Academic journal article Journal of Family and Consumer Sciences

Lighting in Independent Living Facilities and How Designers Can Help Improve It

Academic journal article Journal of Family and Consumer Sciences

Lighting in Independent Living Facilities and How Designers Can Help Improve It

Article excerpt

This study documented the lighting in two independent living facilities (ILFs) and residents' perceptions regarding safety and accessibility in their ILFs. Findings indicated lighting was inadequate to compensate for the sensory losses of residents when compared to lighting standards for seniors. Residents rated safety of lighting as average to safe and accessibility of rooms or areas as average to easy, raising questions about their positive responses. The study included suggestions to designers for providing high quality lighting environments supportive of the aging process.
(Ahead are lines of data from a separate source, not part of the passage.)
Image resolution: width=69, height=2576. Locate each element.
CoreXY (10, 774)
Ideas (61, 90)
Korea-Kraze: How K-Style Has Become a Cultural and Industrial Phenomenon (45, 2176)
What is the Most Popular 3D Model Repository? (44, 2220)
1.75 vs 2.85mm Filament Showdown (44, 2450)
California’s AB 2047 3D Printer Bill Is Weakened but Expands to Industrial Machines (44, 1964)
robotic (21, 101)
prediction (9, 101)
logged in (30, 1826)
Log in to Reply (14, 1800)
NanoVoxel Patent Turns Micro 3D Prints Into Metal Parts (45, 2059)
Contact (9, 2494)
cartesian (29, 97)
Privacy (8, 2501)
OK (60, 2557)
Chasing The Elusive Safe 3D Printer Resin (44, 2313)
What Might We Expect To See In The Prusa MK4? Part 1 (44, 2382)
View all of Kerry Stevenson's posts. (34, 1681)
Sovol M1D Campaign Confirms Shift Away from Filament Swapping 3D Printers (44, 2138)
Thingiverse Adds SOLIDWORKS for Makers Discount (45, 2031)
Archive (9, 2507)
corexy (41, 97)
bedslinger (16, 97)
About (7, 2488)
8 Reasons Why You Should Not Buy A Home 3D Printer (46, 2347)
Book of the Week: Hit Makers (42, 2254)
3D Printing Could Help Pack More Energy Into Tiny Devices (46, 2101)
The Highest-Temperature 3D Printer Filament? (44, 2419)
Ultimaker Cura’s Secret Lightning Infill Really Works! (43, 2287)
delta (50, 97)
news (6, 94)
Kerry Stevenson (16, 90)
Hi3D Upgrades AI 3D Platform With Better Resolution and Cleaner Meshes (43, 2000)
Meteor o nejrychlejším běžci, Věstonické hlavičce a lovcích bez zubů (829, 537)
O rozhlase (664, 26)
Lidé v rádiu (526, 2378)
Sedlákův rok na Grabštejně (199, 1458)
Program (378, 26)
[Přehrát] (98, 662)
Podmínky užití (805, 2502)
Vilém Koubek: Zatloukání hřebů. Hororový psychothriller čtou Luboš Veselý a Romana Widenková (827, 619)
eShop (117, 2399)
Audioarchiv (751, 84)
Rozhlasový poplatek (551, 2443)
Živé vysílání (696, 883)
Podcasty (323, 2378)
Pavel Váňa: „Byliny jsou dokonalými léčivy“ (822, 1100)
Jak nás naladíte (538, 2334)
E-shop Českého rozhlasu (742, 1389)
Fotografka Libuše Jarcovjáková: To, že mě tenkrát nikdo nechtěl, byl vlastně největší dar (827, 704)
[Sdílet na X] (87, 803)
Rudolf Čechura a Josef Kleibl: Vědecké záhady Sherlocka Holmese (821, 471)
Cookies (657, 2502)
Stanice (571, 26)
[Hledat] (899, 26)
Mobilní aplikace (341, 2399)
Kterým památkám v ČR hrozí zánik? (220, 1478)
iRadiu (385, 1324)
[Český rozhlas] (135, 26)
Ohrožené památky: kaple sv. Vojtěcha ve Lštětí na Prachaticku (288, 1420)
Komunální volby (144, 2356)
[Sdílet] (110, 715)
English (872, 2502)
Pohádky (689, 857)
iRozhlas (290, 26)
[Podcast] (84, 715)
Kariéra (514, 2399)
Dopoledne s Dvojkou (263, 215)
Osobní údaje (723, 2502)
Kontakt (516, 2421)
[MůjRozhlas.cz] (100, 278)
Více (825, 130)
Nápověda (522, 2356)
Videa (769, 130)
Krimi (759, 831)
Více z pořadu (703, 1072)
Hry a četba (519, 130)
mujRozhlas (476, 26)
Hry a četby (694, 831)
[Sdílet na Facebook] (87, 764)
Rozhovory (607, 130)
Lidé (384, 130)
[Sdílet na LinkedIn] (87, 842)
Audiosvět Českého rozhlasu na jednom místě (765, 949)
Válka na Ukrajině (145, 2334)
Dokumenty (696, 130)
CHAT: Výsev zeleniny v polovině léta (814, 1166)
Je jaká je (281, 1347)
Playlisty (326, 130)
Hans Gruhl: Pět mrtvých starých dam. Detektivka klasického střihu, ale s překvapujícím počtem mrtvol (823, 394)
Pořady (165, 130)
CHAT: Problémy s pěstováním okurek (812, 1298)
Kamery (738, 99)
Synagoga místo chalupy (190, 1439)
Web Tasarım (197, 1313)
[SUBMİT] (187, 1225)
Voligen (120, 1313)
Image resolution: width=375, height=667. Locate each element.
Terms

Current medical advances enable people to live longer and enjoy healthier lives. Yet eventually, some who are healthy now will need living assistance and will decide to live in independent living facilities (ILFs). This study is an evaluation of lighting in two ILFs and its potential impact on the safety and accessibility of residents.

"The capabilities of the human visual system depend on the amount of light reaching the retina" (Boyce, 2003, p. 165). With age, the pupil in the eye gets smaller, resulting in a severe reduction in the amount of light reaching the retina. It is estimated that "the retina of an 80year old receives six times less light than that of a 20-year-old" (Illuminating Engineering Society of North America [IESNA], 2007, p.ll). Thus, as individuals age, they become more vulnerable in their environments.

The aging eye is also less able to adapt to light level changes, especially from light to dark (Torrington & Tregenza, 2007), making it more difficult for the elderly to see in the dark and to adapt to changes in light levels (IESNA, 2007). In older eyes, the process of full light to dark adaptation may take more than 45 minutes (Jackson, Owsley, & McG win, 1999), potentially resulting in a physical threat (Pitts, 1982) in negotiating interior environments. Due to failing health and vision, the elderly are also more susceptible to falling than younger persons. About one-third of community dwelling older adults and 60% of nursing home residents fall each year due to disease, physiological changes such as vision, and environmental hazards such as poor lighting (Fuller, 2000).

Lighting has a key role in the functional design of any space (IESNA, 2007), especially those spaces in which older adults rely on the physical environments for visual clues to compensate for sensory losses (Brawl ey, 2005). Light may be used to compensate for age-related ocular changes such as reduced vision, decline in adaptation, glare intolerance, and decreased night vision to provide safe visual environments for older adults (IESNA, 2007). The literature and IESNA standards suggest that the use of high, glare-free light levels, along with attention to uniform and transitional light, are essential elements in providing safe visual environments for seniors; this will maximize their personal independence while promoting their well-being and safety.

In this study, lighting in two ILFs was evaluated to see if the facility design teams provided residents safe environments by utilizing industry standards. The opinions of the older residents also were sought regarding the quantity of light in terms of safety and accessibility within their independent living environments. Two research questions were addressed in this study: (a) Are illuminance levels in the ILFs adequate to compensate for adaptation and reduced retinal illuminance of the aging eye to provide safe, accessible environments as determined by industry standards? (b) How do seniors rate the lighted visual environments in their ILFs regarding safety and accessibility?

STUDY DESIGN

The IESNA developed light level standards for lighting and the visual environment for senior living by taking into account the changes in the aging eye as well as the type of tasks elders perform (Table 1). The IESNA recommendation for deficient adaptation is to "provide transitional spaces and balance light levels in adjacent spaces and make general lighting uniform" (p. …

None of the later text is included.